What is being asked: Your answer must be an exact repeat of the lines from the one containing "Task: Open the Recover Password link" through the last line of the records, both included, with no pictures.

Saved entries:

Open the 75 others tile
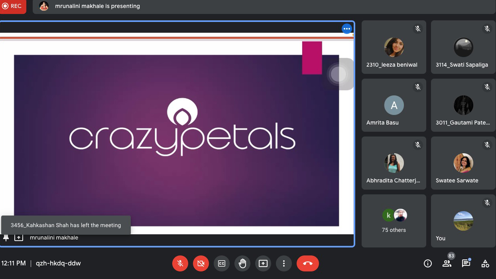 [x=394, y=221]
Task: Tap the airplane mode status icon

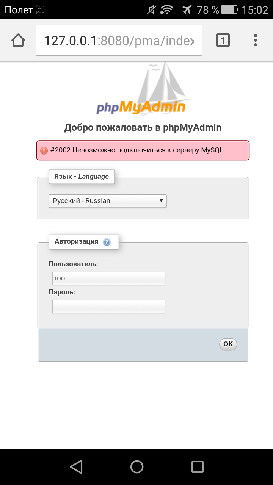Action: [x=187, y=10]
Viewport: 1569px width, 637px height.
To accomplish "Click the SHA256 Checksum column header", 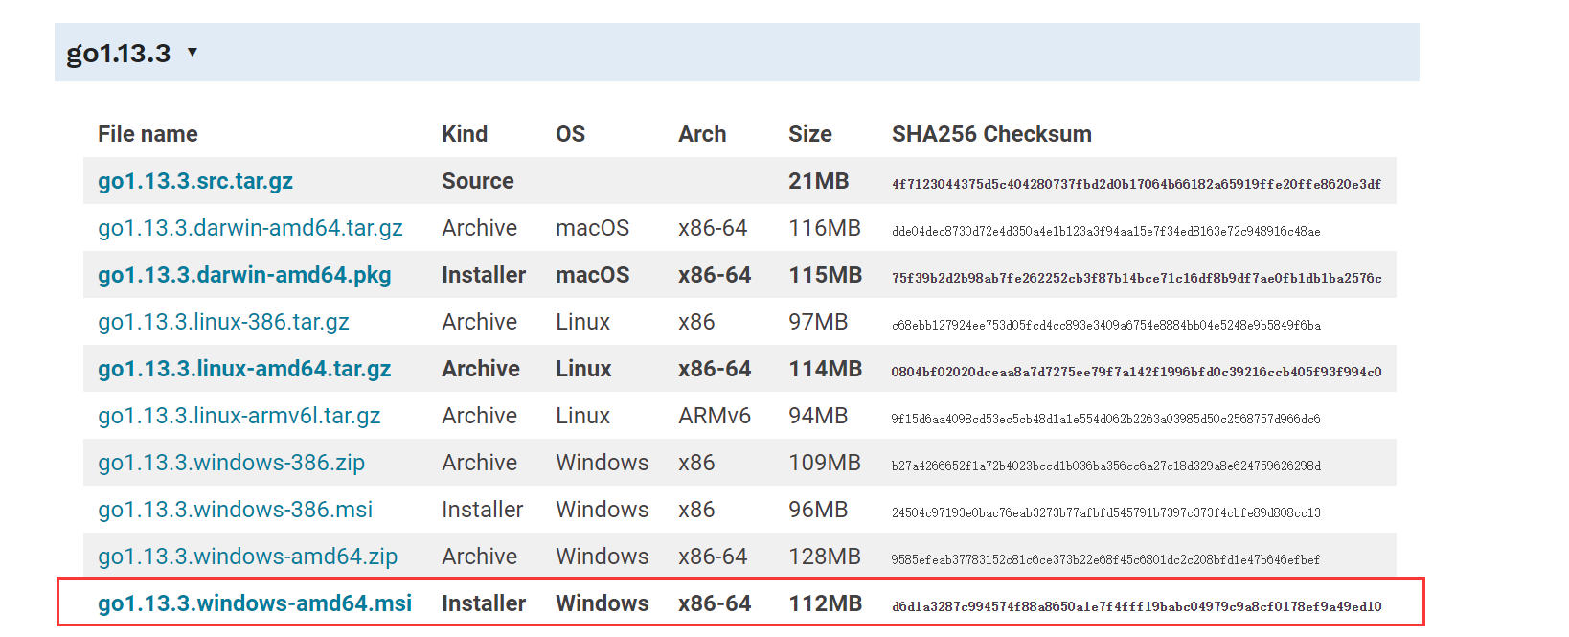I will [991, 134].
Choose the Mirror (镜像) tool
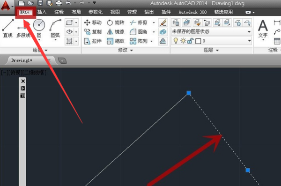This screenshot has height=186, width=281. click(115, 32)
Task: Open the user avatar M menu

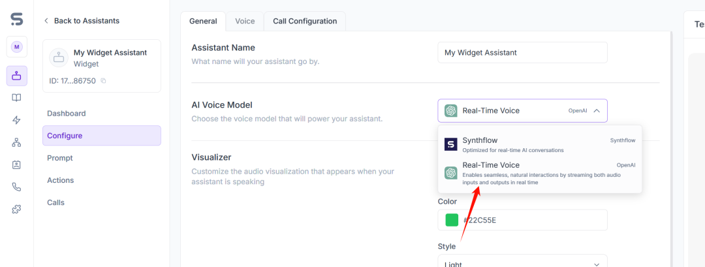Action: [x=16, y=46]
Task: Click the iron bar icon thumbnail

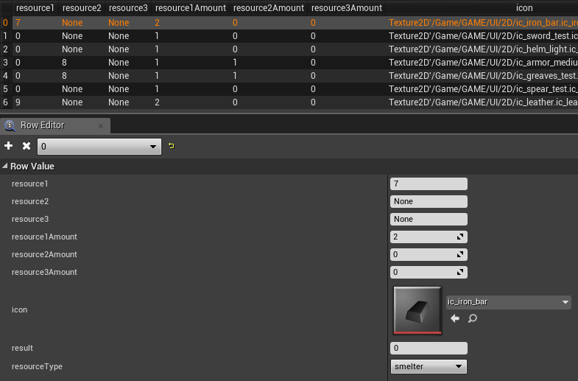Action: pyautogui.click(x=417, y=310)
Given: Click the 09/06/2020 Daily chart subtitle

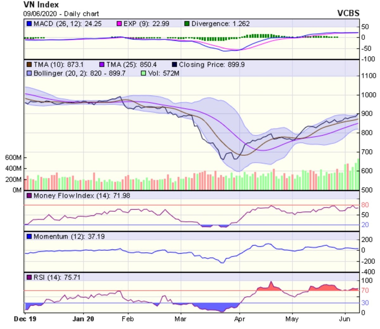Looking at the screenshot, I should (61, 14).
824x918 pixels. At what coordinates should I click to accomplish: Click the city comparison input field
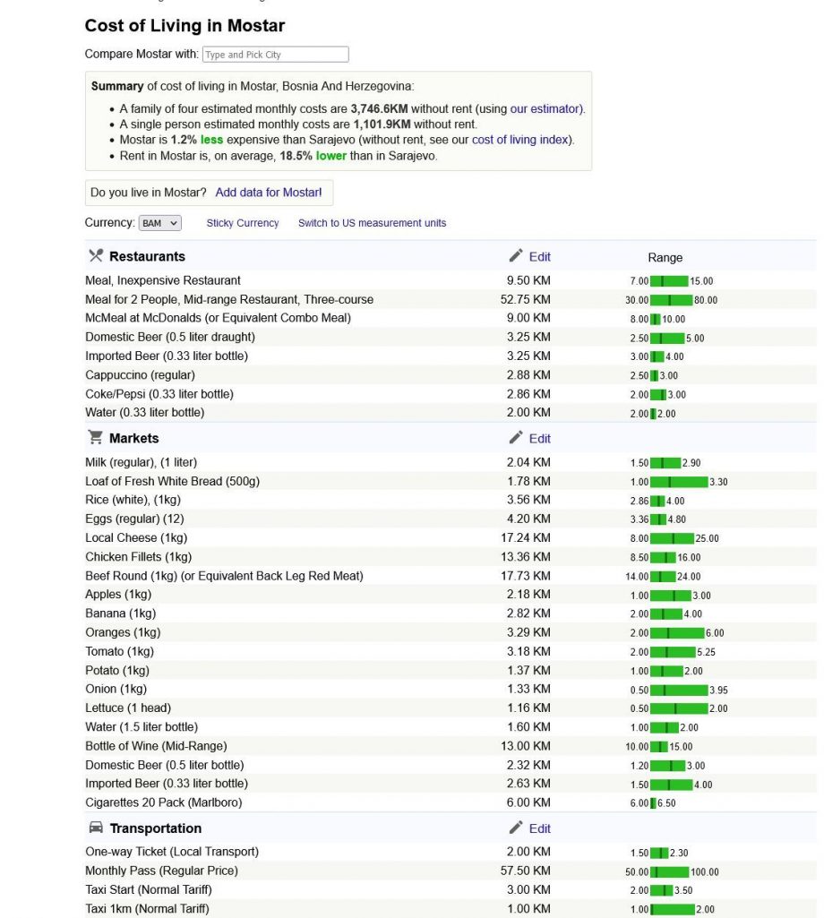point(276,55)
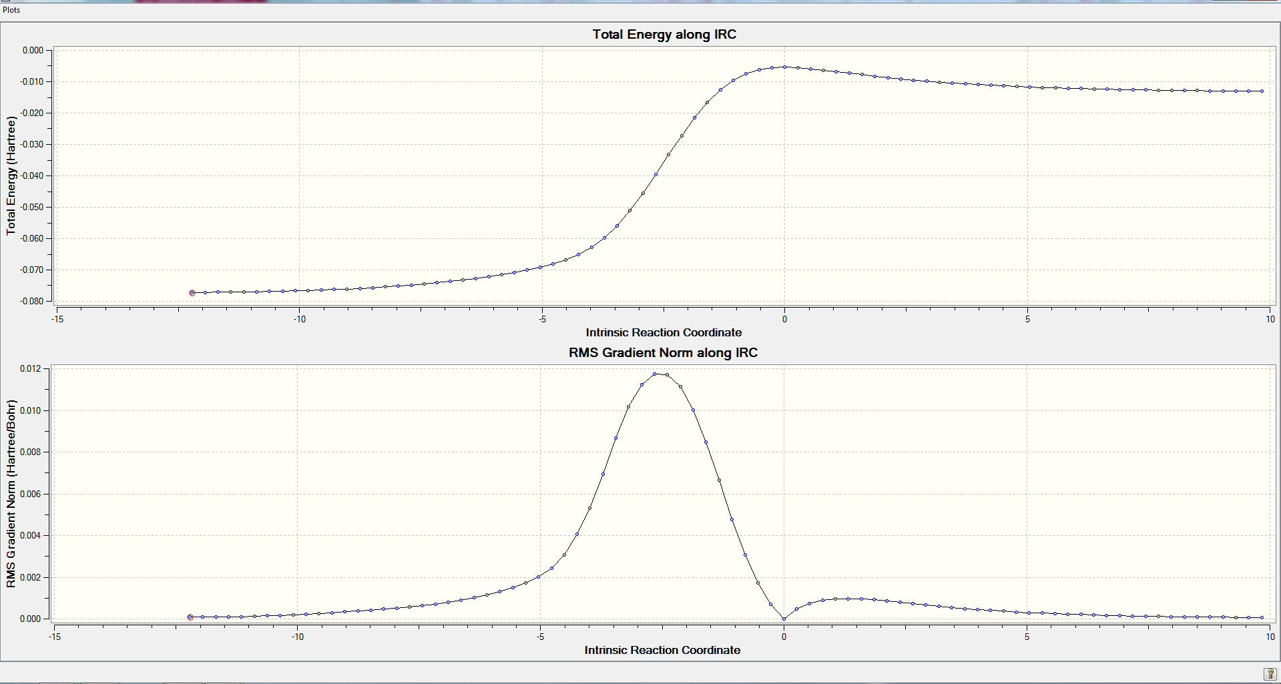The image size is (1281, 684).
Task: Open the Plots menu
Action: click(x=11, y=10)
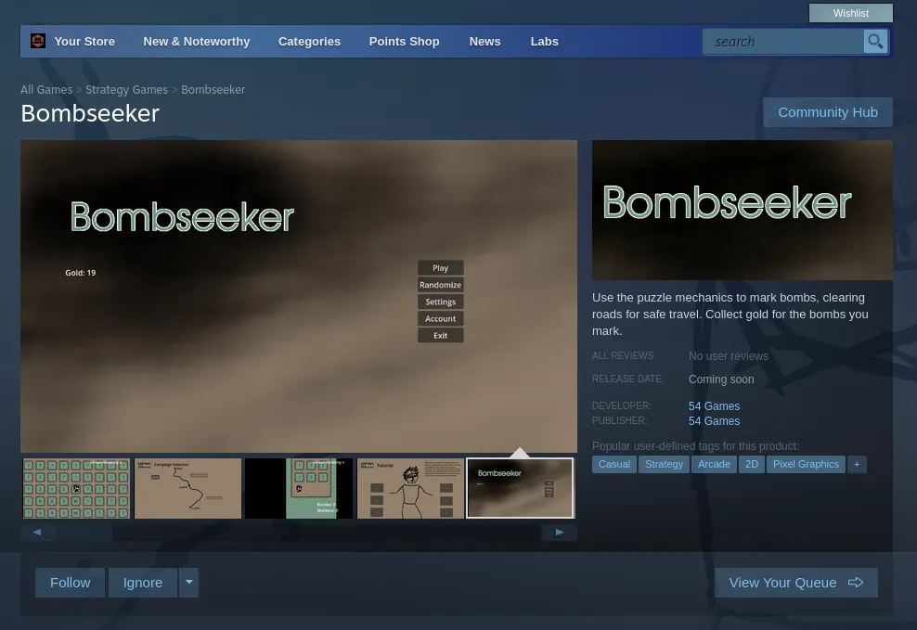Click the left arrow of screenshot strip

37,533
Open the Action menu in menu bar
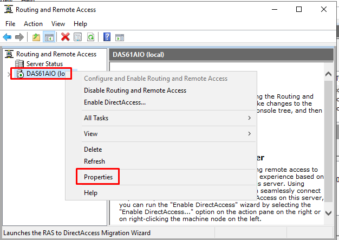The image size is (339, 240). click(33, 24)
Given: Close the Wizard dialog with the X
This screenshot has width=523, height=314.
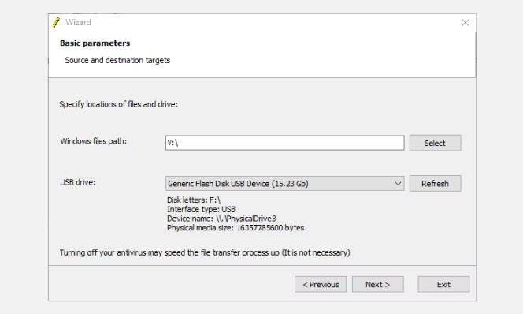Looking at the screenshot, I should [x=465, y=22].
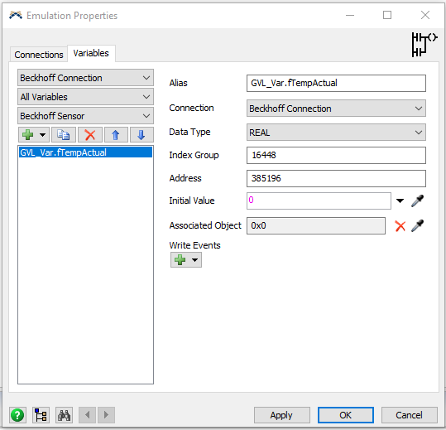Open the Data Type REAL dropdown
This screenshot has width=446, height=430.
point(336,133)
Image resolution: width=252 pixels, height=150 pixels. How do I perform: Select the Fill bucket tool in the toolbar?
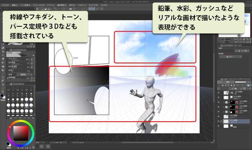click(3, 66)
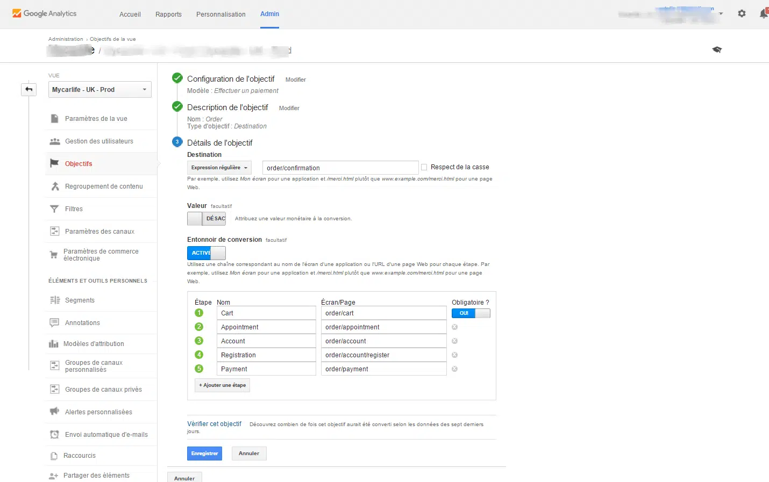Go to the Personnalisation tab
This screenshot has height=482, width=769.
[220, 15]
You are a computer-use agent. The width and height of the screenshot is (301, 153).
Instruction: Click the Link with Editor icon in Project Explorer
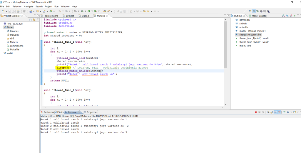34,20
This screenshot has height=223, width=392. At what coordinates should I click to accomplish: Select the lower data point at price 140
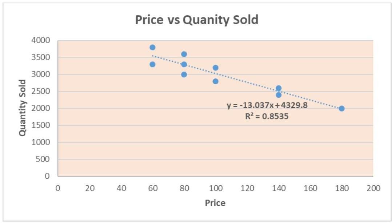click(279, 95)
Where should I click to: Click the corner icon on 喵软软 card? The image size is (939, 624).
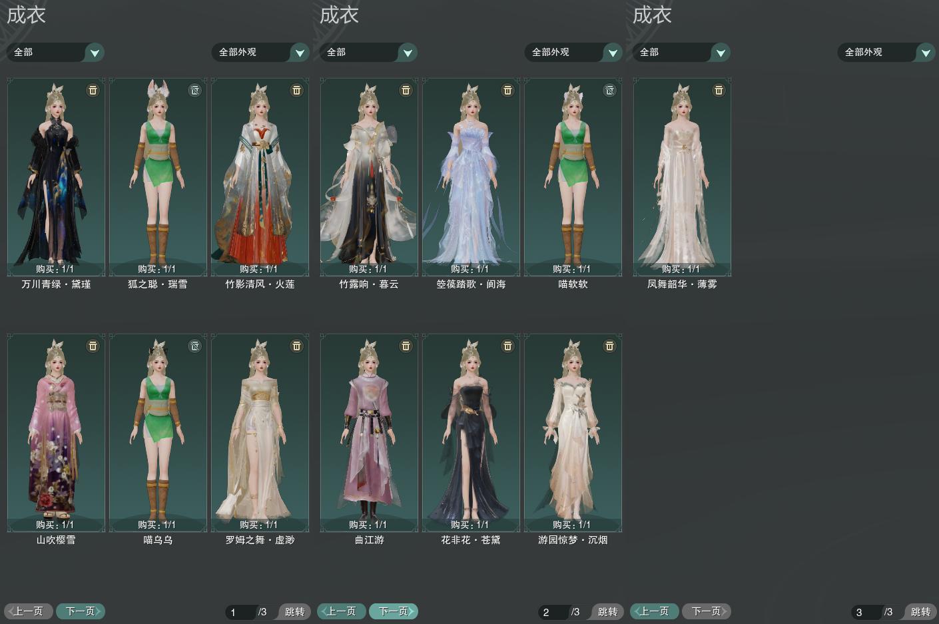[609, 90]
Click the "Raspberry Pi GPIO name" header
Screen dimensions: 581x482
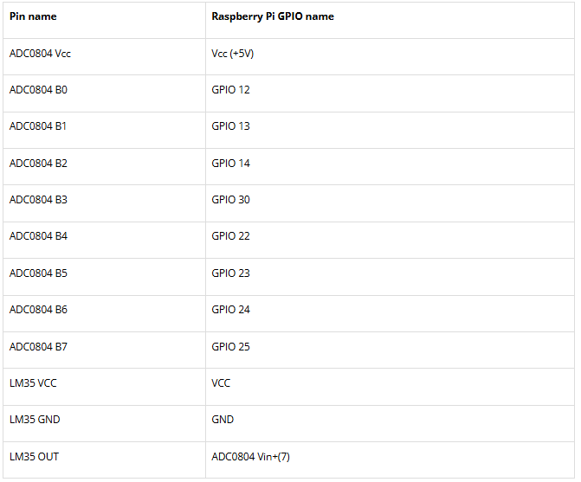(272, 16)
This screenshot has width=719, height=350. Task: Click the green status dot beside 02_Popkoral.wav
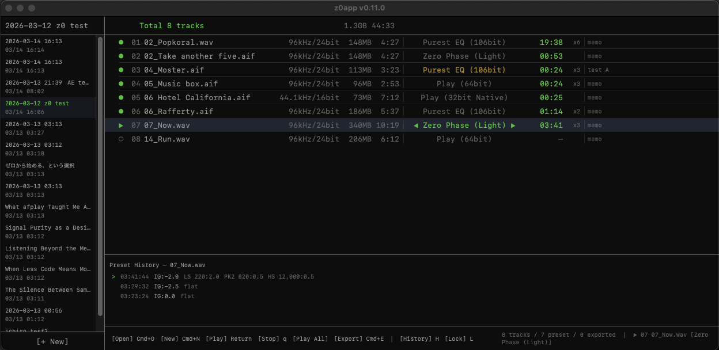click(x=121, y=42)
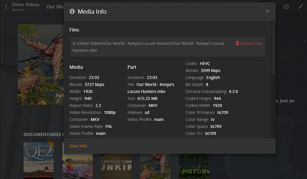Click the three-dot menu beside Other Videos
The width and height of the screenshot is (307, 179).
click(6, 7)
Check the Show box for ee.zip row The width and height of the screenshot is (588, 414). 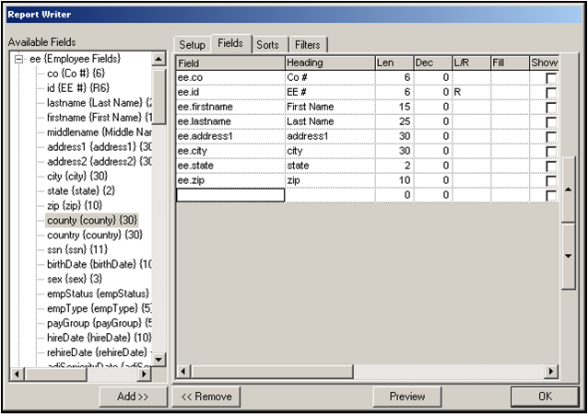(551, 181)
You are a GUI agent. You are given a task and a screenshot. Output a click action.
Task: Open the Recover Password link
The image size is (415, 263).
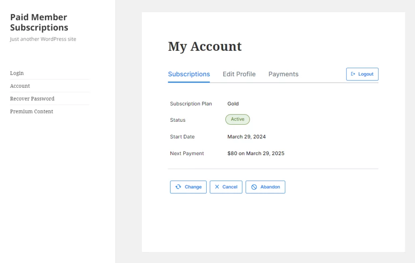(x=32, y=99)
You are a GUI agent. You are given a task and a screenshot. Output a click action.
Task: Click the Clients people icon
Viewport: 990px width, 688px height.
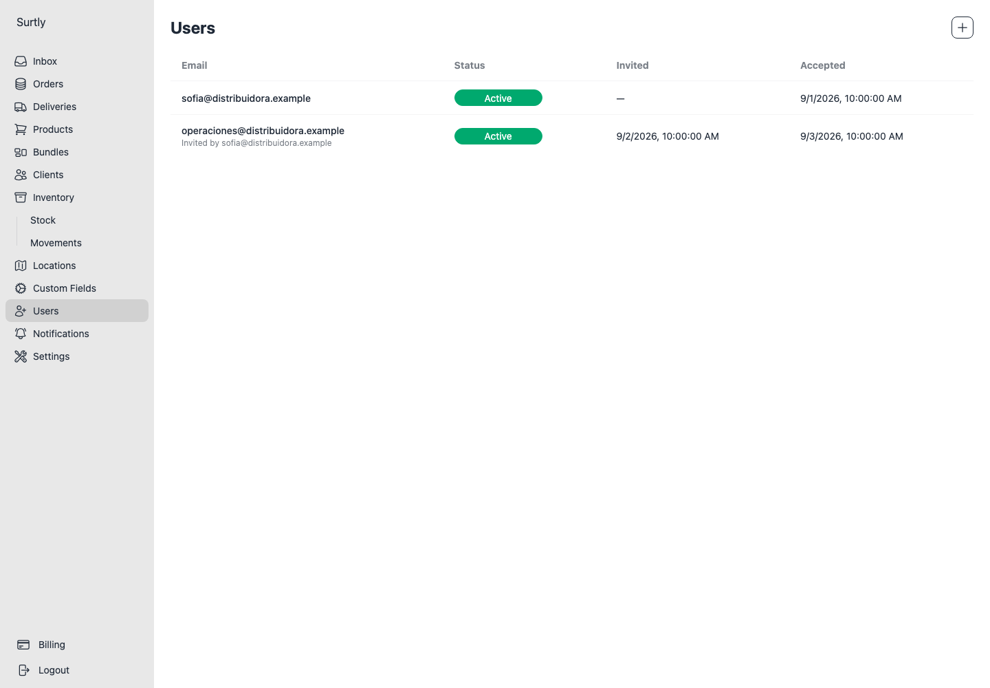[x=21, y=175]
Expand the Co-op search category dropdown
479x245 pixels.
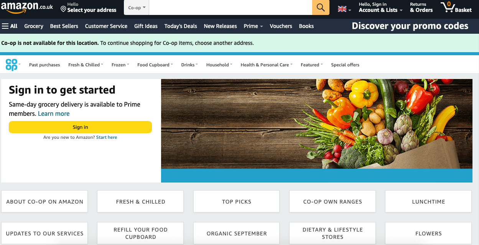click(x=136, y=7)
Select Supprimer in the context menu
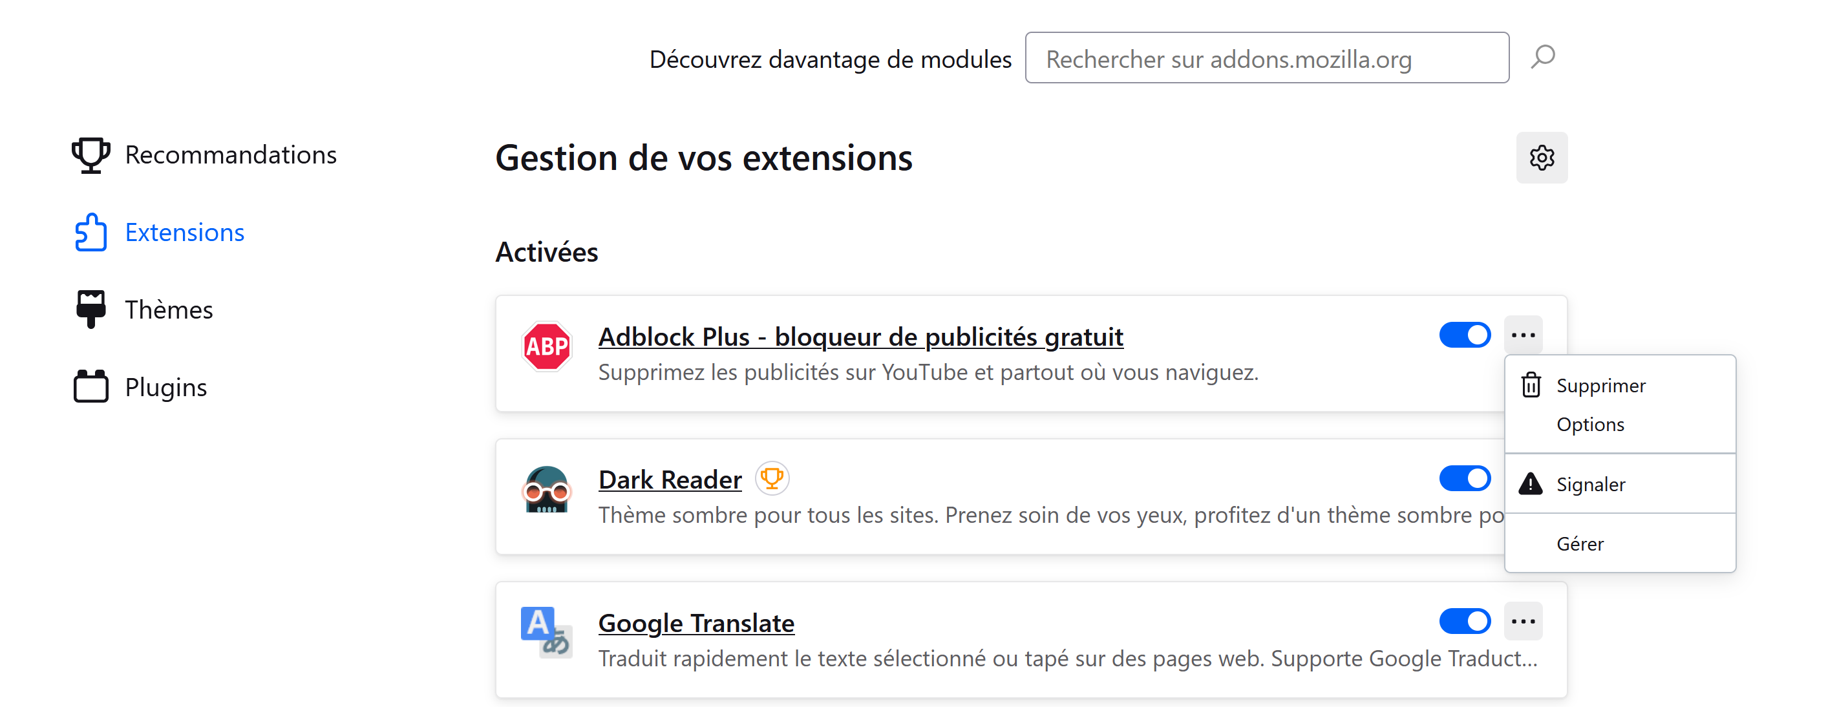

Result of this exercise:
Task: Open the Recover Password link
The image size is (415, 263).
(x=32, y=99)
You are a GUI agent. You are given a task and a screenshot. Output a click action.
Task: Click the Clients people icon
Viewport: 990px width, 688px height.
[x=21, y=175]
Expand the Co-op search category dropdown
479x245 pixels.
click(x=136, y=7)
Select Supprimer in the context menu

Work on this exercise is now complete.